The International Monetary Fund (IMF) says its executive board has approved an 18-month, $5 billion standby arrangement for Ukraine aimed at helping the country cope with the COVID-19 pandemic.
The approval means Ukraine can receive an immediate disbursement of about $2 billion, with the remaining amount disbursed in phases over four reviews during the 18-month period, the IMF said in a statement.
The amount is $200 million more than originally planned, Ukrainian President Volodymyr Zelenskiy said on Twitter.
"The new program funding will help us to overcome the challenges caused by #COVID19. The #IMF has proven itself to be a reliable partner to a friend in need," Zelenskiy said.
The deal provides balance-of-payments and budget support, while safeguarding the country's achievements to date and advancing a small set of key structural reforms, the IMF said.
Zelenskiy's government has touted the agreement as a vote of confidence in its ability to deliver reforms, including a banking law that prevents the former owners of insolvent banks from regaining their assets.
Securing the IMF funds is also expected to unlock financing from the European Union and other institutions for the country, which is not financially powerful enough to pass major stimulus measures to keep its economy afloat amid measures put in place in March to prevent the spread of the coronavirus.
Though the measures are being gradually lifted, the economic damage has been done. Ukraine's economy is projected to contract by about 5 percent this year.
IMF Managing Director Kristalina Georgieva said the new arrangement, which succeeds one approved in December 2018 focused on maintaining stability during the election year, will provide an "anchor" for the authorities' efforts to address the impact of the coronavirus crisis.
"The outbreak of the COVID-19 pandemic has significantly worsened the outlook and has refocused government policies on containment and stabilization," the IMF said. "Uncertainty is large, and the economy is projected to contract sharply in 2020 as strict containment measures -- in Ukraine and globally -- led to sizable falls in domestic and external demand."
The country's 2020 budget is expected to be hit hard, with a sharp decline in revenues and large emergency spending, the IMF said.
Two of the main policies the new arrangement will focus on are mitigating the economic impact of the crisis by supporting households and businesses among other measures and ensuring continued central-bank independence and a flexible exchange rate.
Georgieva said sound monetary policies since the 2014–15 crisis have resulted in a sharp reduction in Ukraine's external and internal imbalances.
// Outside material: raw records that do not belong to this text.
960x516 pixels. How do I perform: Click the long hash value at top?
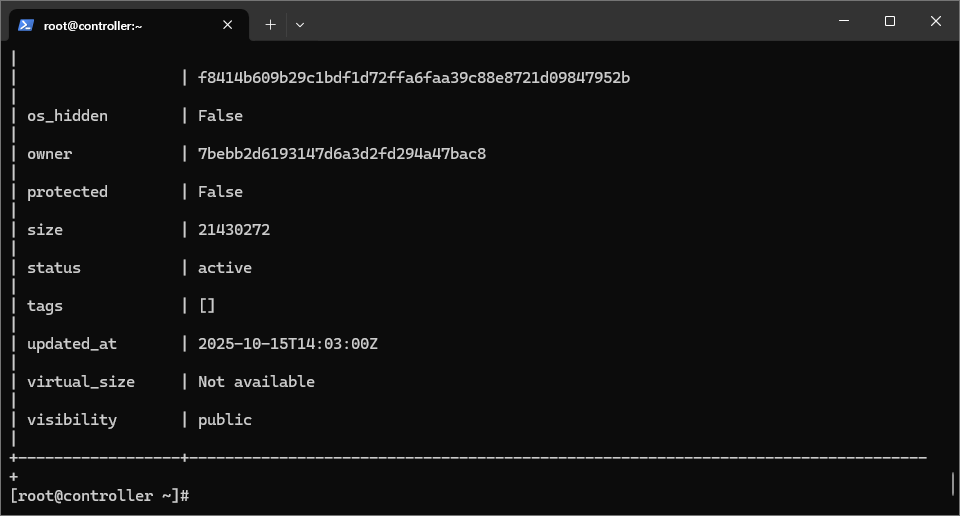point(414,78)
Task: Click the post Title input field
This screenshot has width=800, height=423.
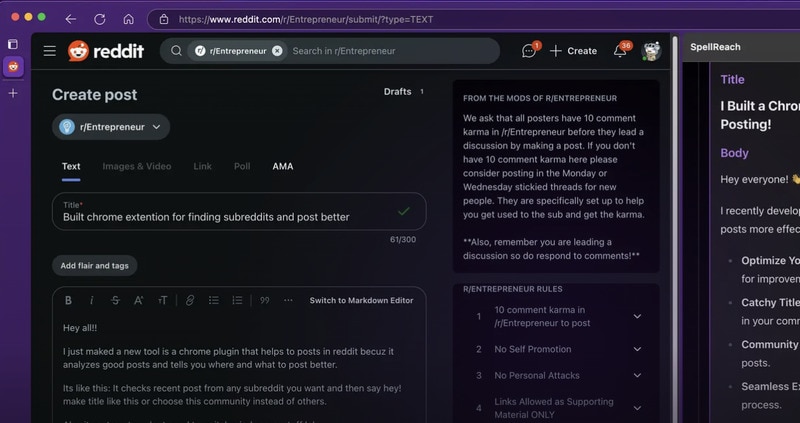Action: (x=225, y=216)
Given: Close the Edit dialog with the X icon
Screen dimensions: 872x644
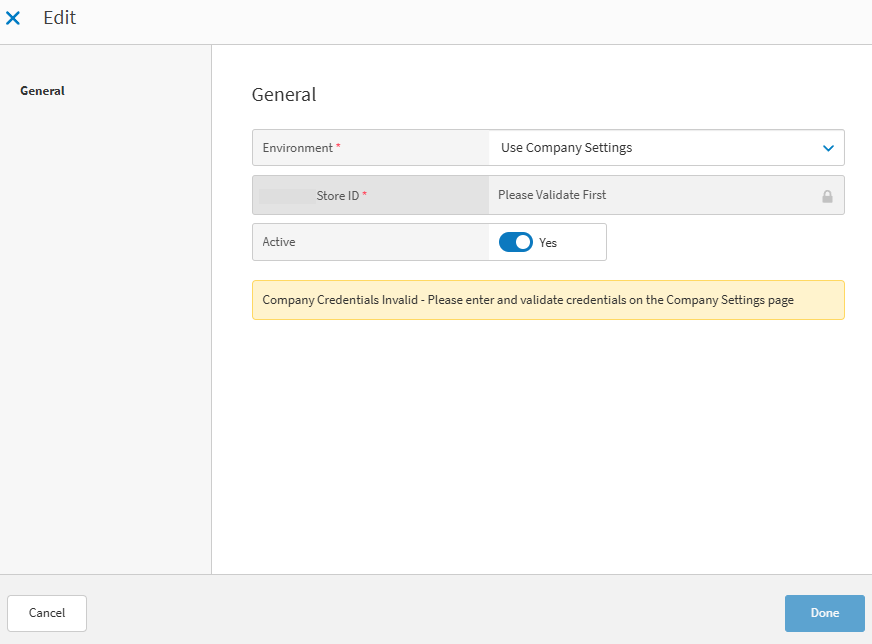Looking at the screenshot, I should point(13,18).
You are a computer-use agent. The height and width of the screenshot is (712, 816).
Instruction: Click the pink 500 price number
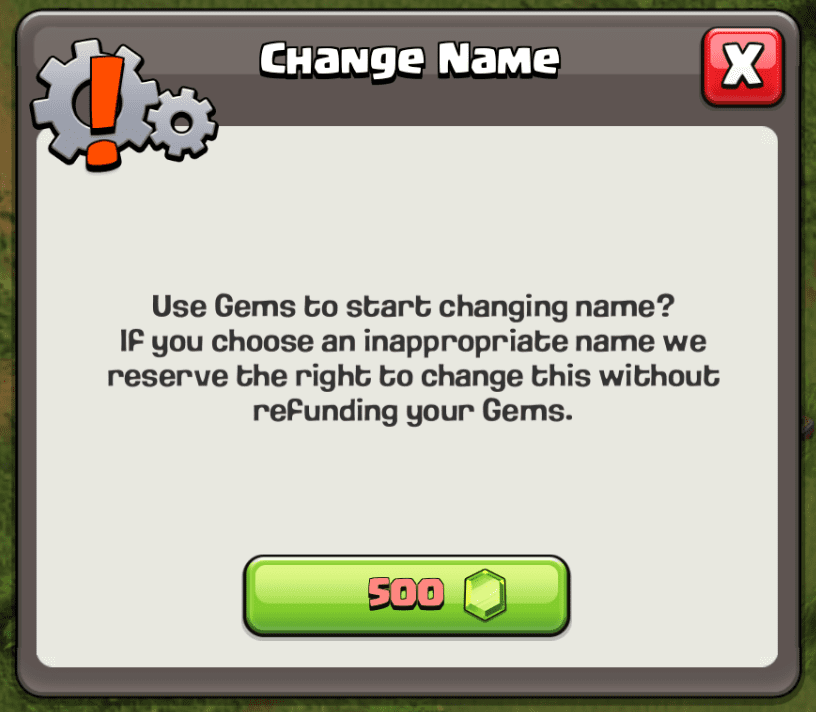point(406,593)
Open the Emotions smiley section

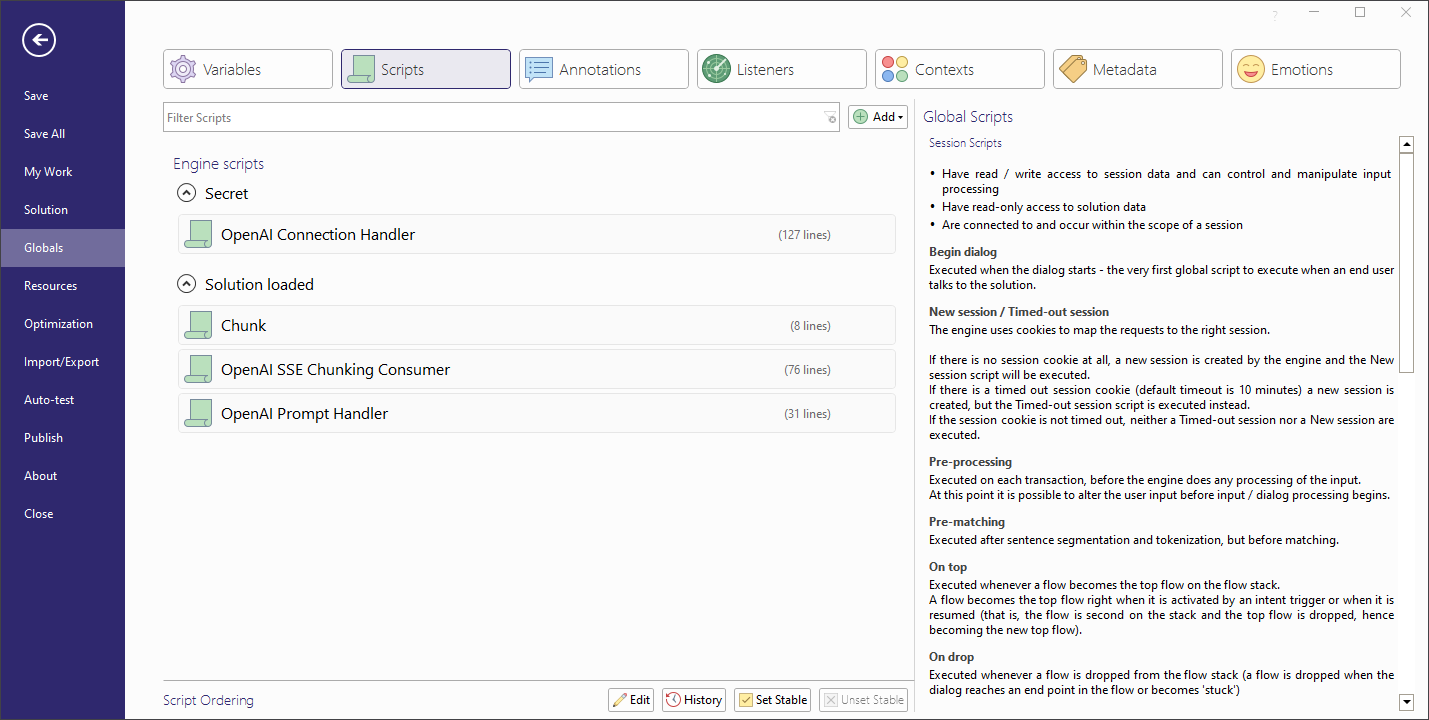coord(1315,70)
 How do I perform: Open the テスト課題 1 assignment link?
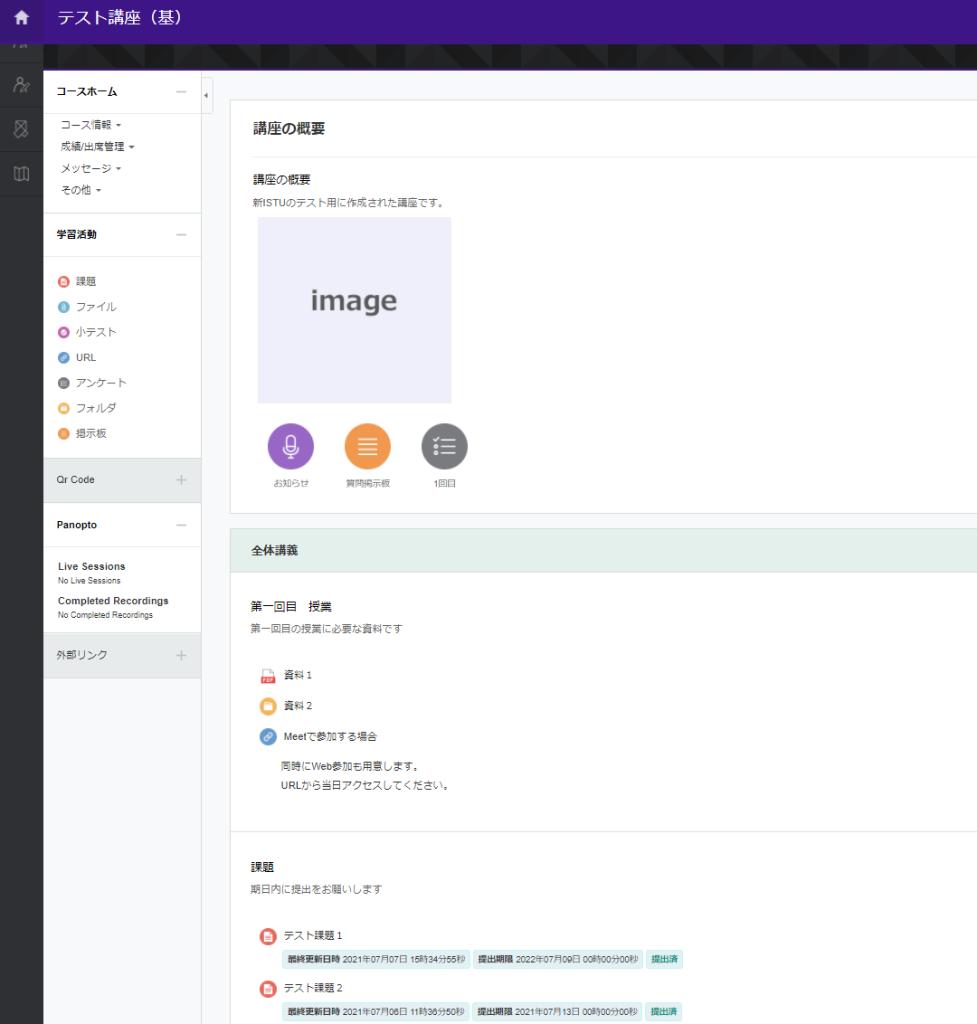pyautogui.click(x=312, y=935)
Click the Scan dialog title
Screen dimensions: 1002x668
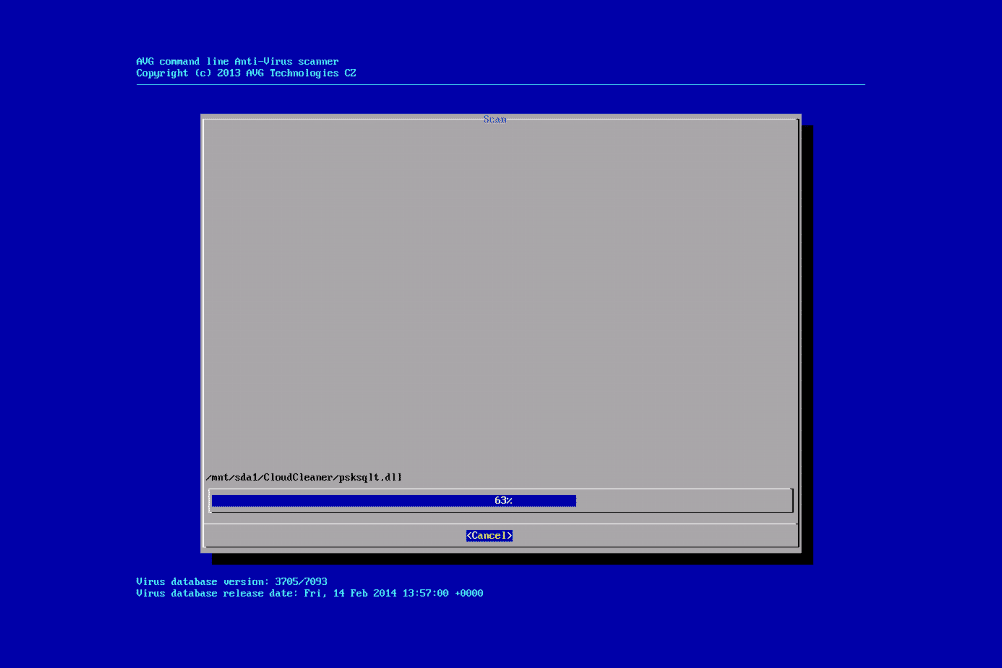495,119
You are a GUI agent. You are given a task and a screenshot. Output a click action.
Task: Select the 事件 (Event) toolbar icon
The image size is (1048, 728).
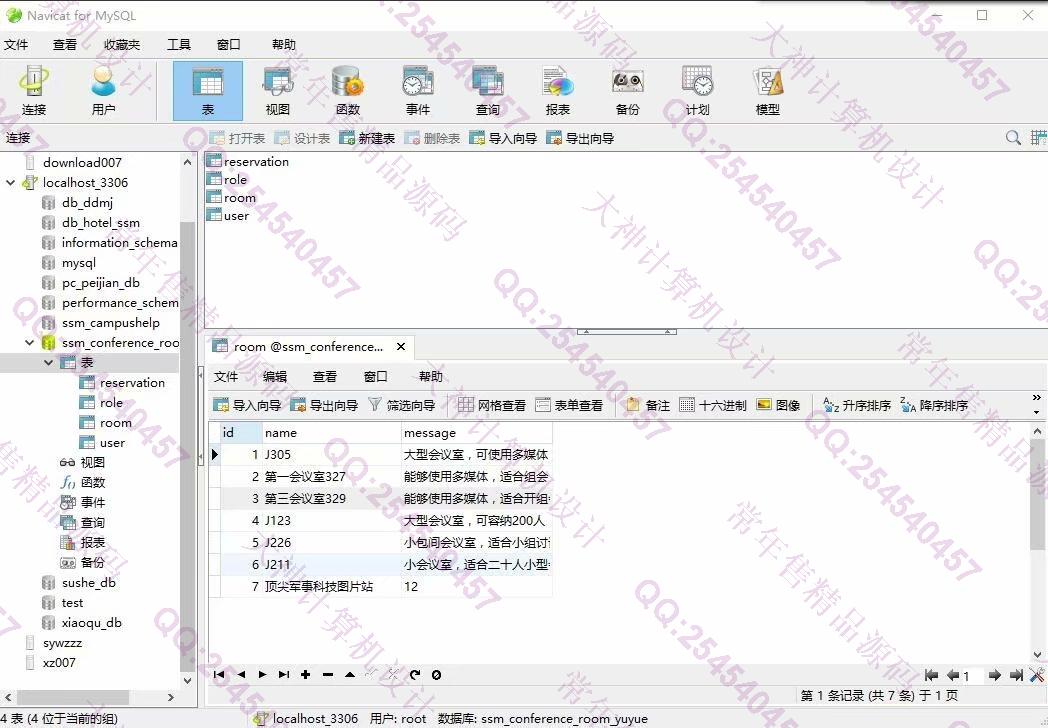(417, 90)
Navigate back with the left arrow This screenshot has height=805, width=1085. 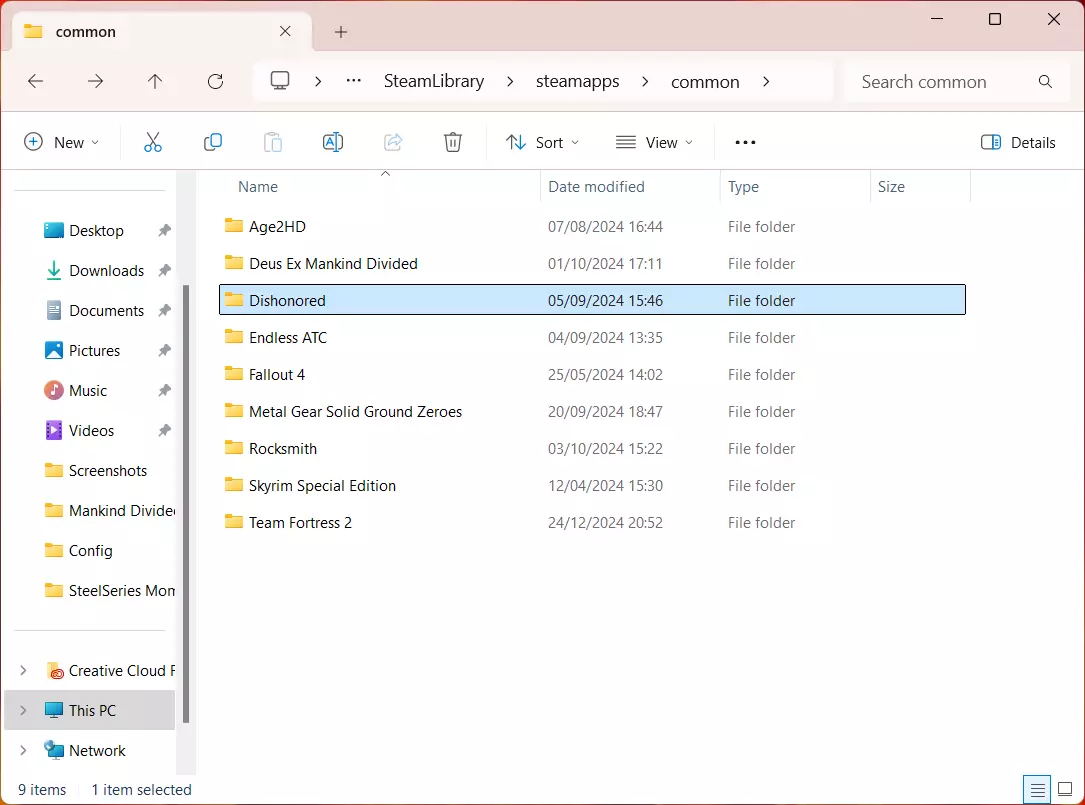pyautogui.click(x=36, y=82)
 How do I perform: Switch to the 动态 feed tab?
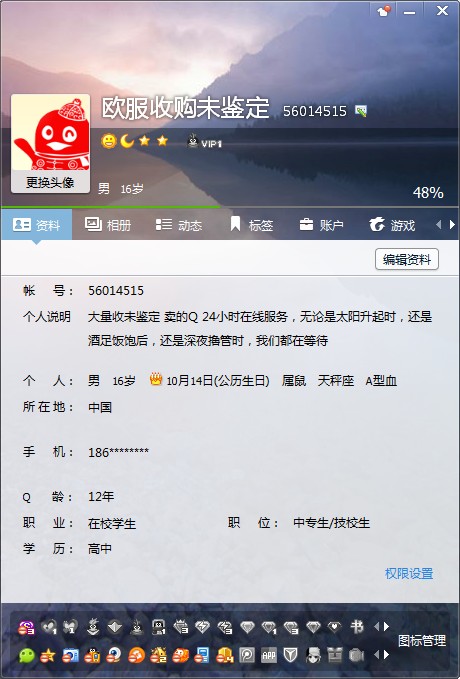click(x=179, y=225)
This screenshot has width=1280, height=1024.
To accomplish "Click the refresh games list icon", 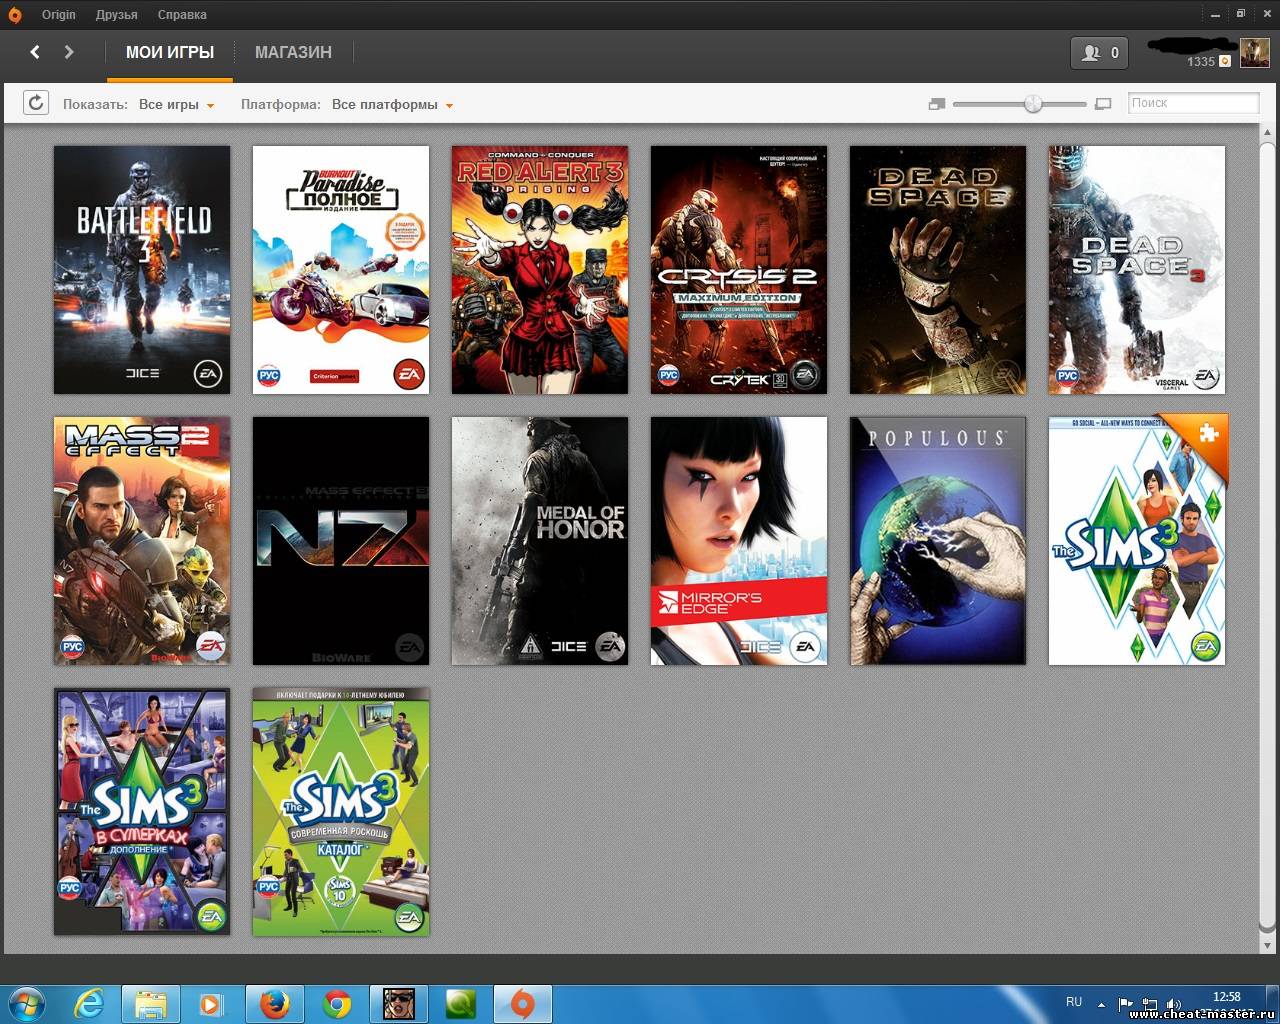I will pos(36,103).
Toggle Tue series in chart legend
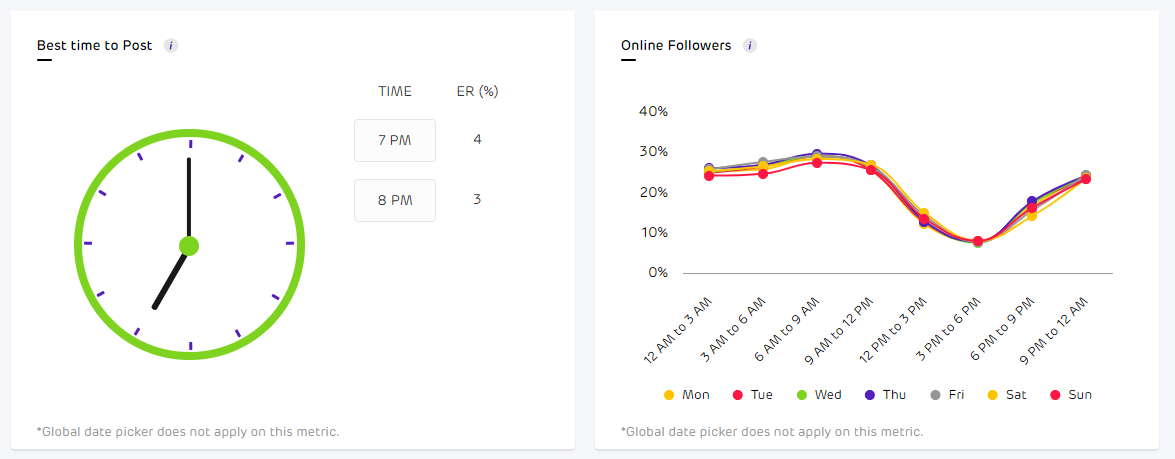This screenshot has width=1175, height=459. (752, 395)
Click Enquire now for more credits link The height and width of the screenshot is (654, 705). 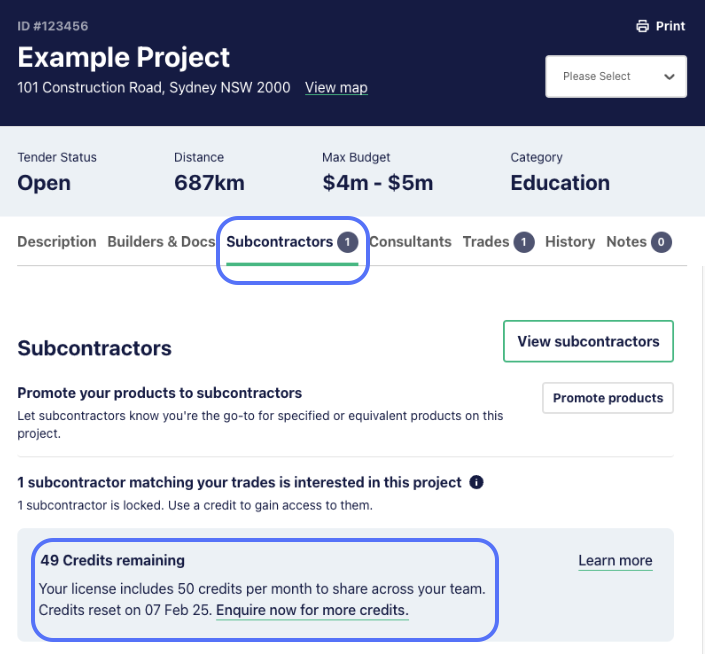[x=312, y=610]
While Ukraine's track record in stabilizing its economy since then has been strong, more reforms efforts are needed to ensure robust and inclusive growth, the statement said.
The current humanitarian and economic crisis has refocused policy priorities away from deep structural reforms, she said, adding that efforts aimed at tackling corruption and strengthening governance will be critical to ensure macroeconomic stability and achieve sustainable and inclusive growth.
The country has recorded more than 28,000 confirmed coronavirus cases, with 818 deaths, according to a tally by Johns Hopkins University.